Evolution, monarch adaptation to toxic milkweed (Evolution)

by dhw, Friday, October 04, 2019, 09:59 (1876 days ago) @ David Turell

QUOTES: They needed to get the mutations in the right order,” Whiteman says. First, a mutation of small effect would have altered the structure of the sodium pump to provide some resistance, but also some neurological problems. The second mutation would have amended the pump structure slightly, thereby fixing that problem. By so doing, it would have prepared conditions for the third mutation—the one with the heftiest antitoxin effect. By itself, that third mutation would have created intolerable neurological issues. But with the second mutation already in place, all would be well, or at least much better.

“'Biologists call this a constrained adaptive walk,” says Whiteman, “where one mutation is followed by another, in a predictable order, setting a species, or more than one, on a trajectory to higher fitness.” (DAVID’s bold)

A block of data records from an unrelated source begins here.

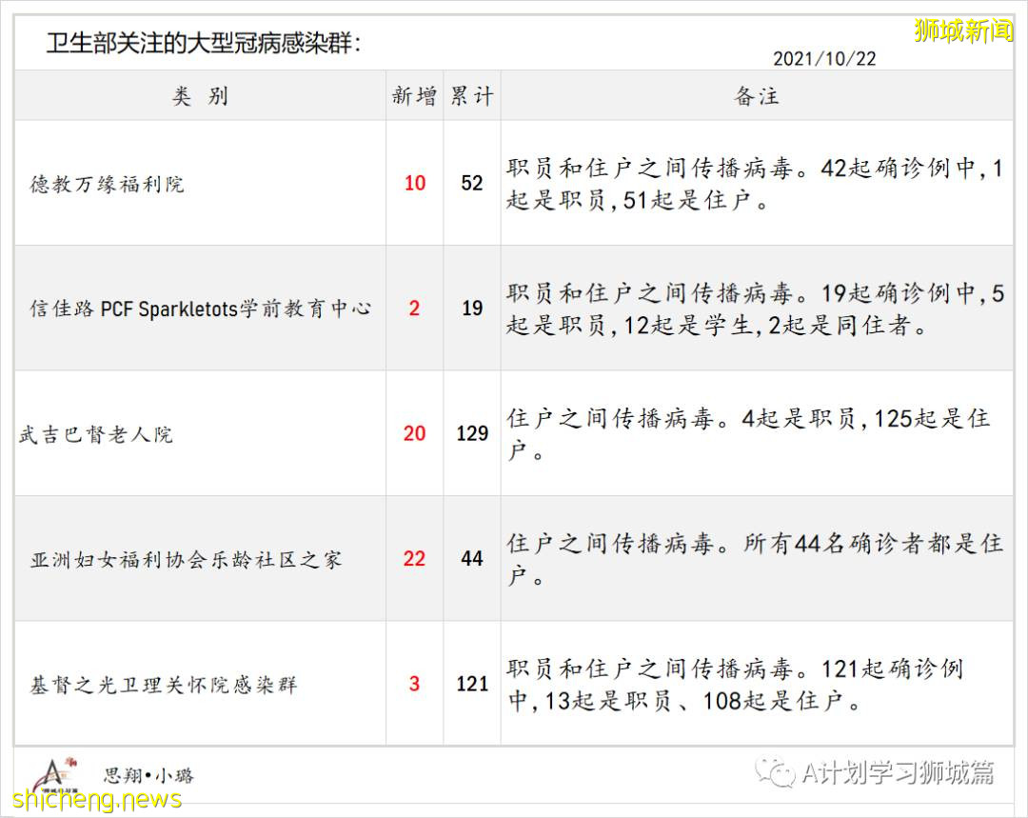Select the title 卫生部关注的大型冠病感染群
The image size is (1028, 818).
tap(200, 41)
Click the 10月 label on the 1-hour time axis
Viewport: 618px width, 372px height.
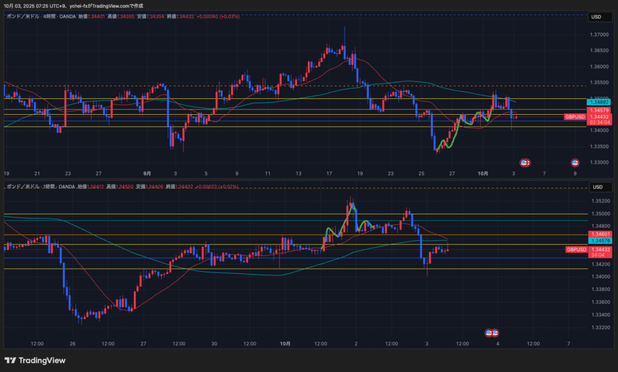tap(285, 344)
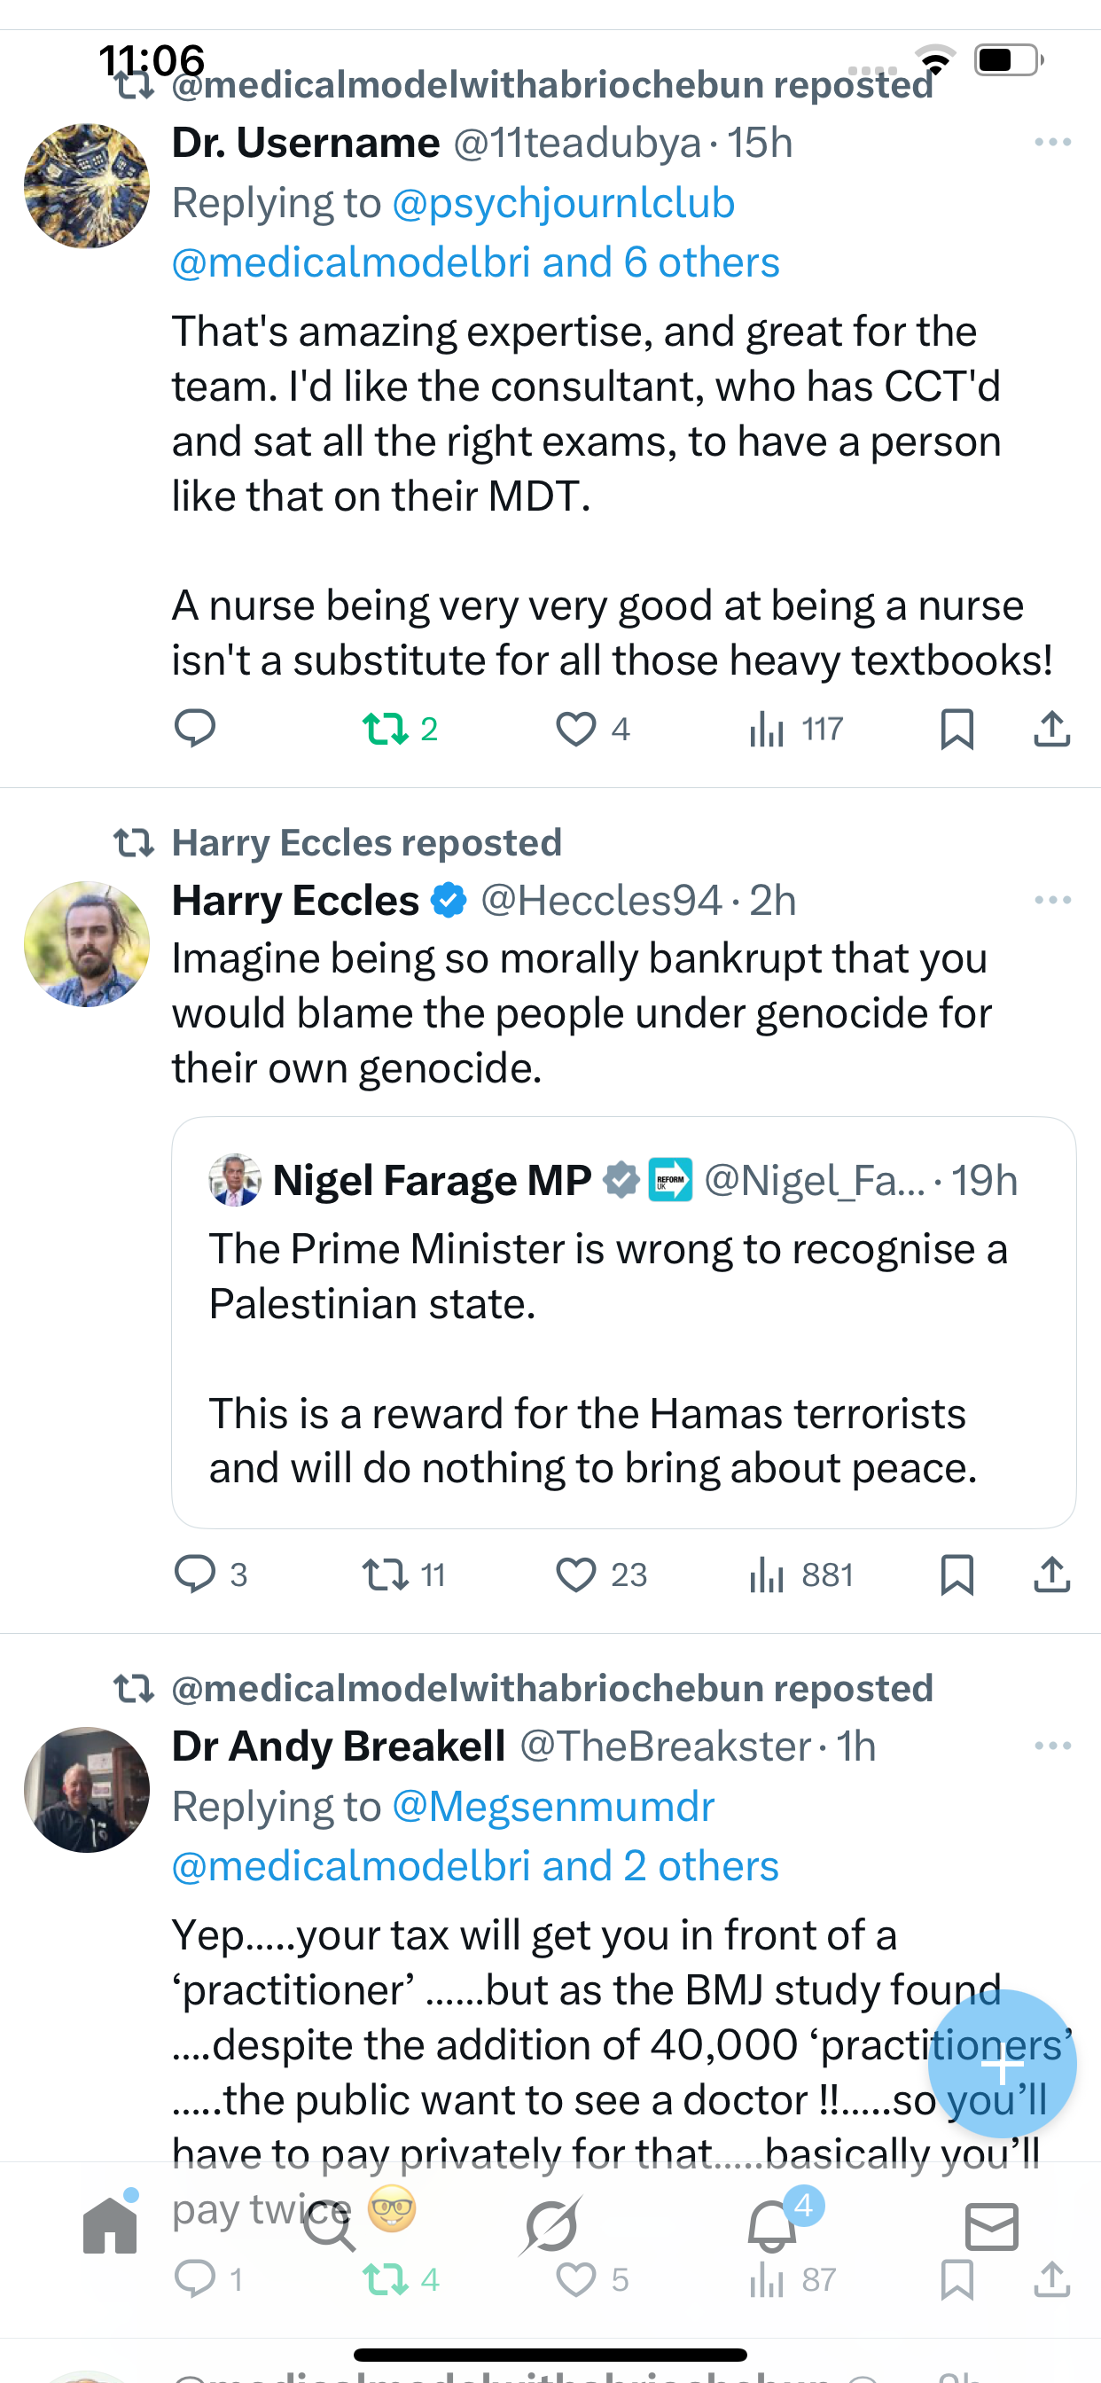This screenshot has width=1101, height=2383.
Task: Open more options for Dr. Username's tweet
Action: (x=1053, y=142)
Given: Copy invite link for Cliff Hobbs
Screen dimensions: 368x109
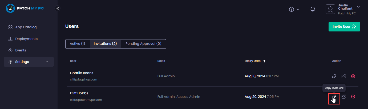Looking at the screenshot, I should point(334,97).
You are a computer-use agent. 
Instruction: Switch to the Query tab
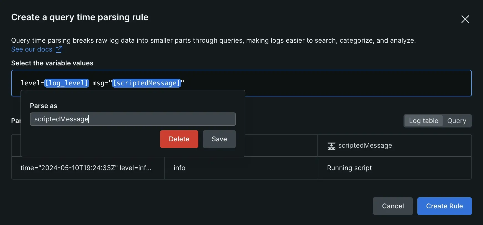point(457,121)
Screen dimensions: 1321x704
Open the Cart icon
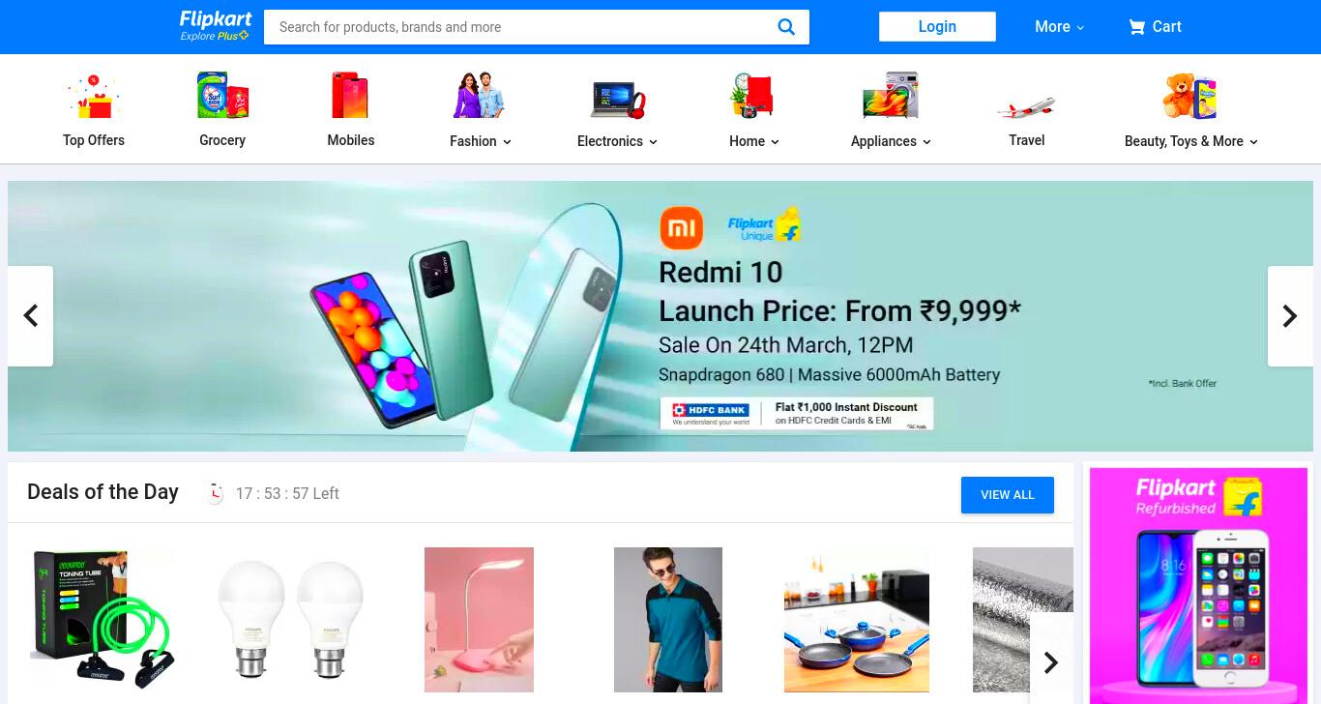1136,27
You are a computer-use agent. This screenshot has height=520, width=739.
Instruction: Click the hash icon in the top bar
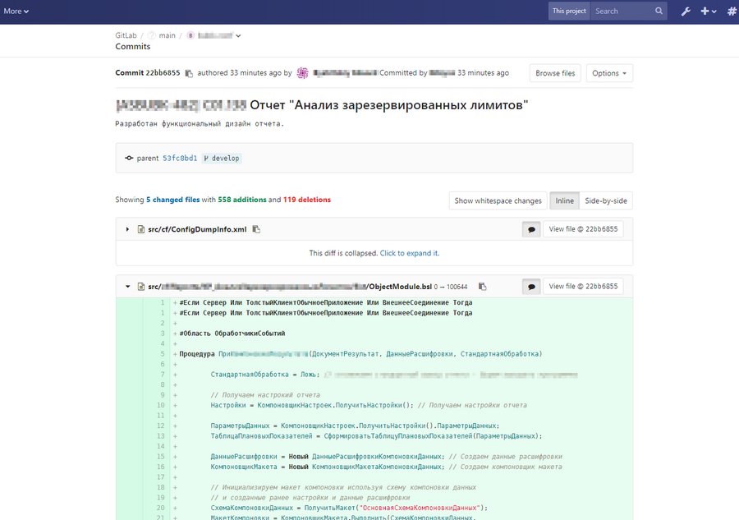(731, 12)
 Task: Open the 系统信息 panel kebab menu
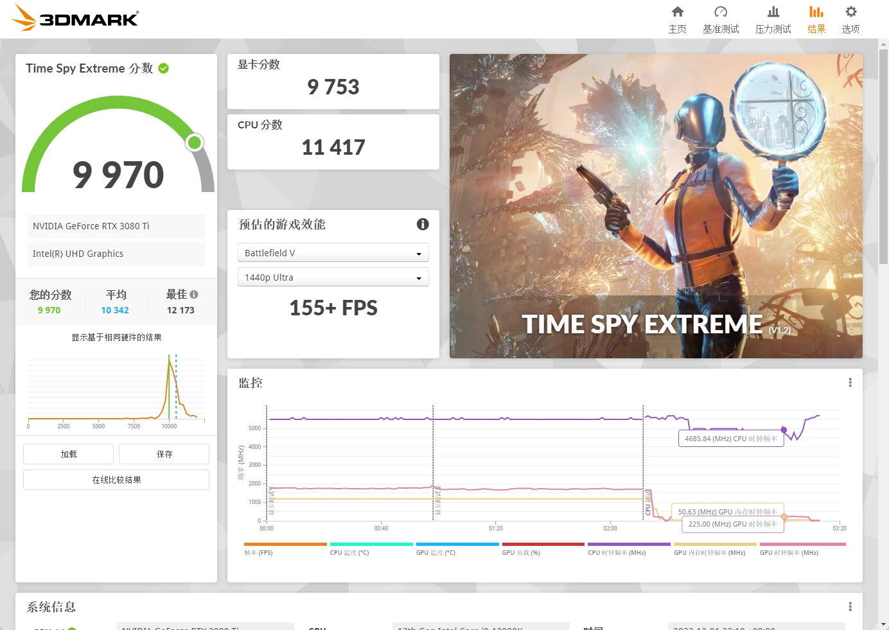coord(849,606)
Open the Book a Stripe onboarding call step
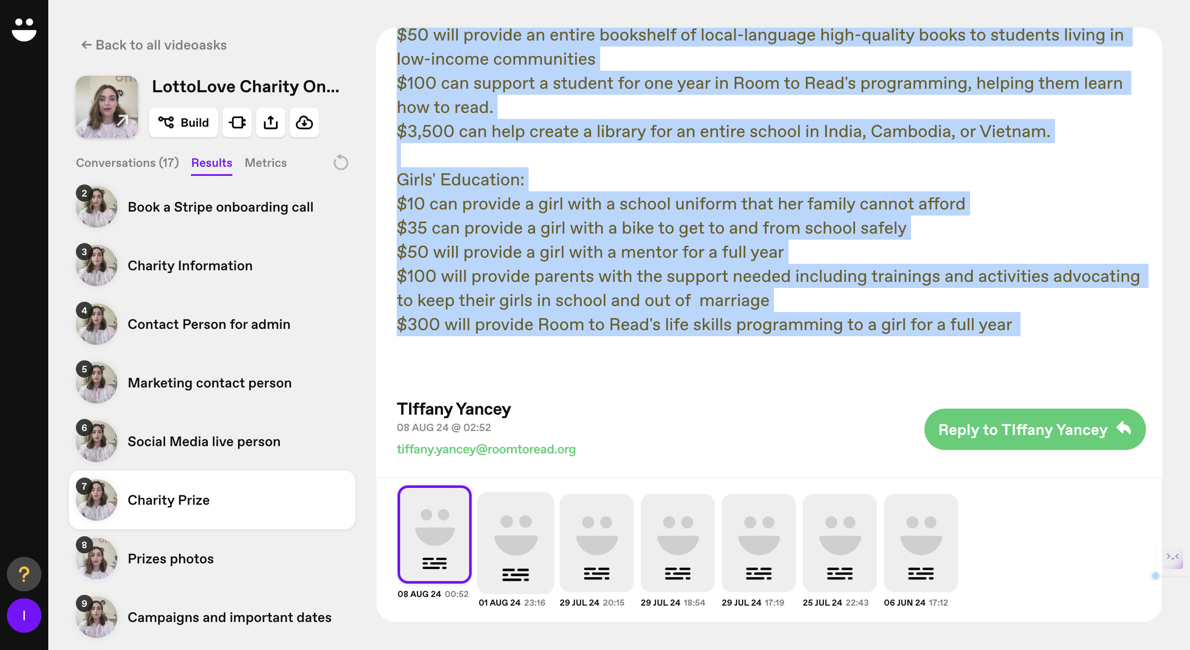Image resolution: width=1190 pixels, height=650 pixels. pos(220,207)
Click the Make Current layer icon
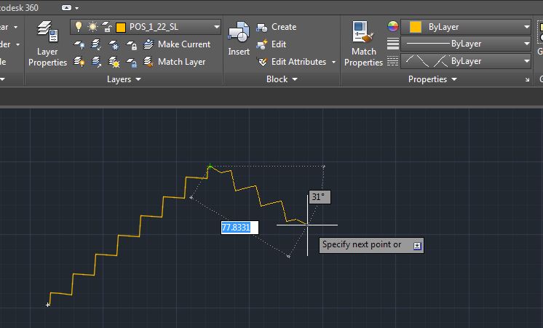Screen dimensions: 543x328 (x=148, y=44)
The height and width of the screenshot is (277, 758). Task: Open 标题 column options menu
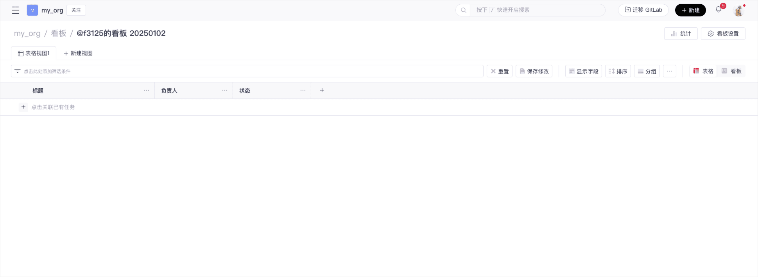point(147,90)
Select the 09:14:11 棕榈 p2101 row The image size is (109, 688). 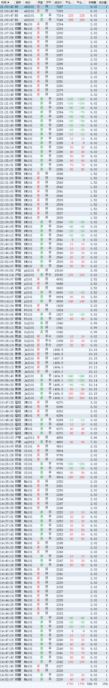54,301
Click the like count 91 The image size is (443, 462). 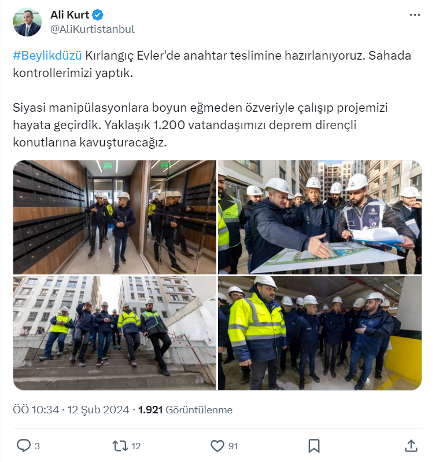pyautogui.click(x=233, y=446)
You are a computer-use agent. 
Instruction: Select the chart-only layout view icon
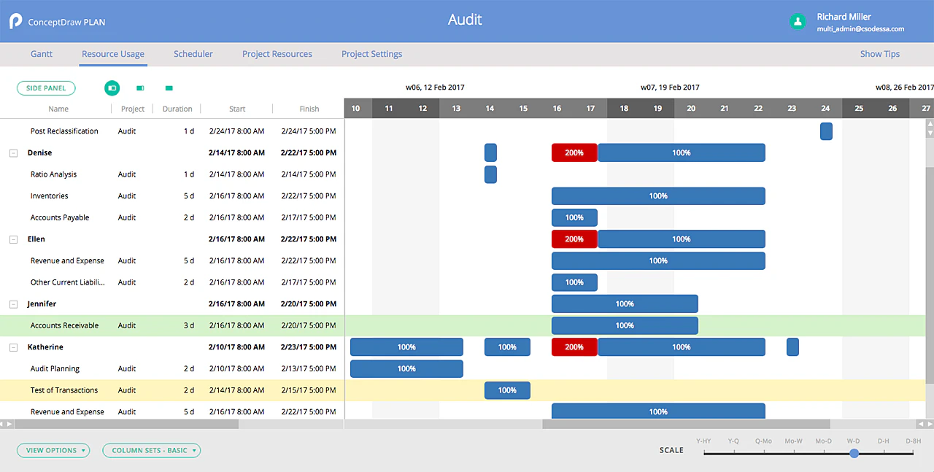coord(169,88)
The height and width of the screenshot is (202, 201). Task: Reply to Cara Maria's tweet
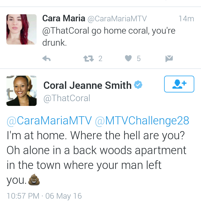pyautogui.click(x=46, y=59)
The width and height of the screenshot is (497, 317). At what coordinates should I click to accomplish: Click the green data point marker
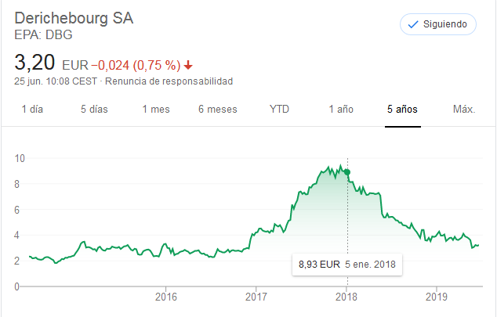pos(347,172)
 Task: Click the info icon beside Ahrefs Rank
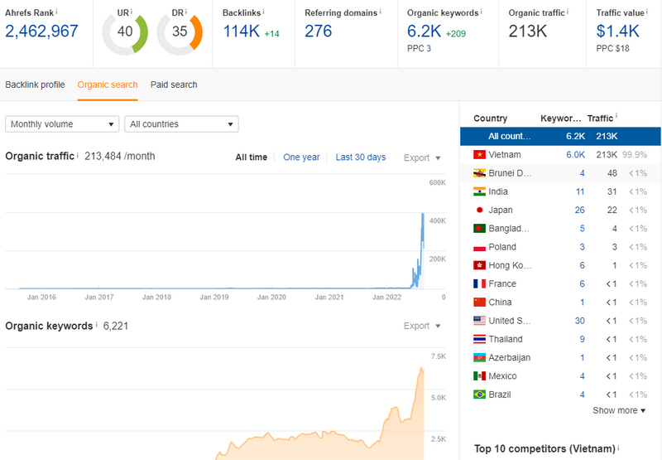click(x=56, y=12)
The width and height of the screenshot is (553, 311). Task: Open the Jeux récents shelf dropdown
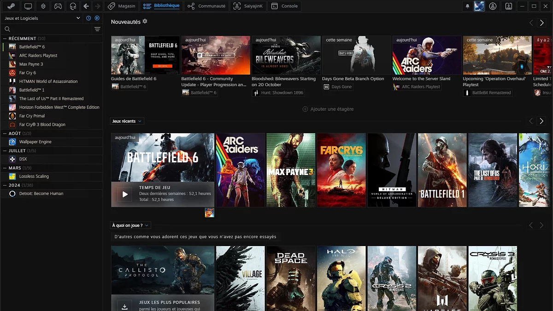click(127, 121)
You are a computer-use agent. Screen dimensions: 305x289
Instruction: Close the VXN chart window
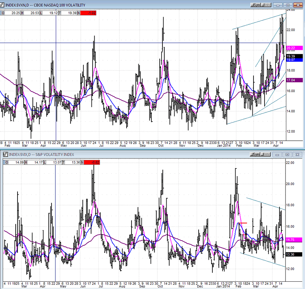click(x=297, y=5)
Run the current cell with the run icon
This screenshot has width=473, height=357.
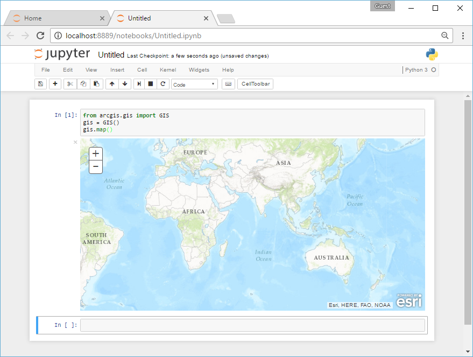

DAVID: three specific mutations are needed, and note my bold, must appear in specific order to evolve. Not by chance; only a designer can do this. And for survival all three mutations had to be present for the caterpillars to survive. And if the taste is very noxious to most insects, it must taste good for these guys, which means more mutations must be present or the three mutations also make it taste good.

I agree with you that these mutations could not have been by chance. But I don’t understand why a designer whose only purpose was to design H. sapiens would, 3.8 billion years ago, have provided the first cells with a programme for these three mutations in the monarch butterfly. Clearly the cell communities of the monarch’s immediate ancestor are what changed (mutated), and so an alternative to divine programming and/or dabbling might have been the intelligence (possibly God-given) of the cells themselves enabling them to find new ways to survive.